The camera observes visible and infrared light, but in this case the software was the innovation that permitted the work. It uses the data produced during hyperspectral imaging to compile around one hundred images on some of which, structures such as painted figures of women or horses come to light. Art experts examine and interpret these images.

The software computes which pigments appear most frequently with the aid of statistics and standardisation. The proportion of these pigment components are then displayed in a separate image. The software algorithm proceeds in exactly the same way, with the second most frequent pigment components in a second image and so forth.

The alternative to hyperspectral imaging was to illuminate the region of interest with a UV lamp which causes pigments to fluoresce. This fluorescence would then be captured using an ordinary camera.
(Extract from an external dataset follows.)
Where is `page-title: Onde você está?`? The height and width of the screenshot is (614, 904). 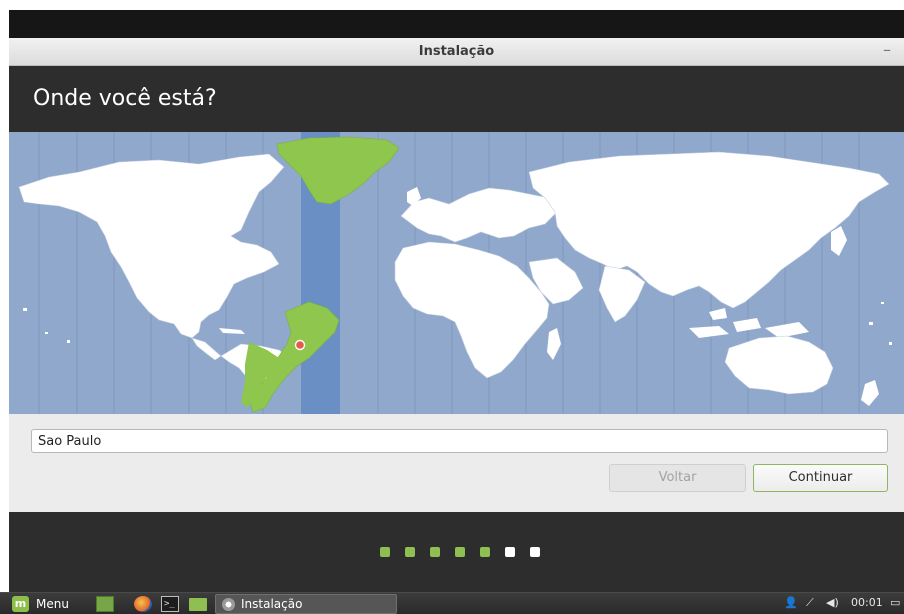 page-title: Onde você está? is located at coordinates (125, 98).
However, the UV light can damage the images causing further degradation, and also the process is quite intensive. The hyperspectral camera uses a normal light source that has much less of an effect on the image. But if the two methods are combined, the hyperspectral camera can also retrieve more out of the fluorescent light because it not only sees the light itself but can ascertain the composition of the fluorescing pigments.

The researchers from the Fraunhofer IFF have already tested their technology successfully in the upper cloister of Brandenburg Cathedral, which is celebrating its 850th anniversary this year: The wall frescos there were described in detail by Hartmut Schedel in the 15th century, but were long thought to be lost until they were rediscovered a few years ago and then restored.